-- Opening Marker --

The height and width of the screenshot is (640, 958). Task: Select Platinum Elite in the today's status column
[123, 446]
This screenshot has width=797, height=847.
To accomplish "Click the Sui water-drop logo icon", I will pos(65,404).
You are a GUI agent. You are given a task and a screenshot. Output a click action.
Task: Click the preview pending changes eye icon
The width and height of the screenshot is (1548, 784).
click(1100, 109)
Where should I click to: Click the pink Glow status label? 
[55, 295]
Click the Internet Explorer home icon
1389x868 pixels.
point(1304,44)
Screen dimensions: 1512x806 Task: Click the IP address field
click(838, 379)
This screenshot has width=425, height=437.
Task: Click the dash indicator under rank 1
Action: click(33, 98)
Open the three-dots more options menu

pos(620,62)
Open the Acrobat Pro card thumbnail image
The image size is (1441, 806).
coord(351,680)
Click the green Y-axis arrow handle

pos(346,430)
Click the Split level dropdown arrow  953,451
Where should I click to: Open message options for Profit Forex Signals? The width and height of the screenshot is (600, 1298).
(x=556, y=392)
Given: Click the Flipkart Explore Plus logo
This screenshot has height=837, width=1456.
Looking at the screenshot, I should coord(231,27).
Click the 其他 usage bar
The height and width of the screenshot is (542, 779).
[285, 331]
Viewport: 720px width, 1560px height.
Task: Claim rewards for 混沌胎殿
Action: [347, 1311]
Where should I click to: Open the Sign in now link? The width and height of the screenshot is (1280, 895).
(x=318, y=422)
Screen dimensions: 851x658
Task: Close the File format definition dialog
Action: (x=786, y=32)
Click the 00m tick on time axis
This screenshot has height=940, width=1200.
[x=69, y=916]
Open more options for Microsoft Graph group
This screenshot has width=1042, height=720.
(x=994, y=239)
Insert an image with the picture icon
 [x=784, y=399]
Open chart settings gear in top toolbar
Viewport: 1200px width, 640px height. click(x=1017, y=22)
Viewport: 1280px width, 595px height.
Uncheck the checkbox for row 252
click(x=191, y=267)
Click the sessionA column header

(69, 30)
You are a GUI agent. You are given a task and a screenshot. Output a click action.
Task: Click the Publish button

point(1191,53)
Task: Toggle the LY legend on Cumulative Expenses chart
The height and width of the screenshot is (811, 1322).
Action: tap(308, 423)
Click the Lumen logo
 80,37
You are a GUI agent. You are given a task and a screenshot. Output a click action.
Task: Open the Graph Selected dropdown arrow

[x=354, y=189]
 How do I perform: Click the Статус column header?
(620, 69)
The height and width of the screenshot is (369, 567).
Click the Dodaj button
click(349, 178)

-- Closing Marker --

• [Work to be completed] Each line of the data must be written out exactly as it appears.

• [Solution for this task]
The height and width of the screenshot is (640, 958). Task: Select Platinum Elite in the today's status column
[123, 446]
This screenshot has width=797, height=847.
To accomplish "Click the Sui water-drop logo icon", I will pos(65,404).
You are a GUI agent. You are given a task and a screenshot. Output a click action.
Task: Click the preview pending changes eye icon
The width and height of the screenshot is (1548, 784).
click(1100, 109)
Where should I click to: Click the pink Glow status label? 
[55, 295]
Click the Internet Explorer home icon
1389x868 pixels.
point(1304,44)
Screen dimensions: 1512x806 Task: Click the IP address field
click(838, 379)
This screenshot has width=425, height=437.
Task: Click the dash indicator under rank 1
Action: click(33, 98)
Open the three-dots more options menu

pos(620,62)
Open the Acrobat Pro card thumbnail image
The image size is (1441, 806).
coord(351,680)
Click the green Y-axis arrow handle

pos(346,430)
Click the Split level dropdown arrow  953,451
Where should I click to: Open message options for Profit Forex Signals? The width and height of the screenshot is (600, 1298).
(x=556, y=392)
Given: Click the Flipkart Explore Plus logo
This screenshot has height=837, width=1456.
Looking at the screenshot, I should coord(231,27).
Click the 其他 usage bar
The height and width of the screenshot is (542, 779).
[285, 331]
Viewport: 720px width, 1560px height.
Task: Claim rewards for 混沌胎殿
Action: [347, 1311]
Where should I click to: Open the Sign in now link? The width and height of the screenshot is (1280, 895).
(x=318, y=422)
Screen dimensions: 851x658
Task: Close the File format definition dialog
Action: (x=786, y=32)
Click the 00m tick on time axis
This screenshot has height=940, width=1200.
[x=69, y=916]
Open more options for Microsoft Graph group
This screenshot has width=1042, height=720.
(x=994, y=239)
Insert an image with the picture icon
 [x=784, y=399]
Open chart settings gear in top toolbar
Viewport: 1200px width, 640px height. click(x=1017, y=22)
Viewport: 1280px width, 595px height.
Uncheck the checkbox for row 252
click(x=191, y=267)
Click the sessionA column header

(69, 30)
You are a GUI agent. You are given a task and a screenshot. Output a click action.
Task: Click the Publish button

point(1191,53)
Task: Toggle the LY legend on Cumulative Expenses chart
The height and width of the screenshot is (811, 1322).
Action: tap(308, 423)
Click the Lumen logo
 80,37
You are a GUI agent. You are given a task and a screenshot. Output a click action.
Task: Open the Graph Selected dropdown arrow

[x=354, y=189]
 How do I perform: Click the Статус column header?
(620, 69)
The height and width of the screenshot is (369, 567).
Click the Dodaj button
click(349, 178)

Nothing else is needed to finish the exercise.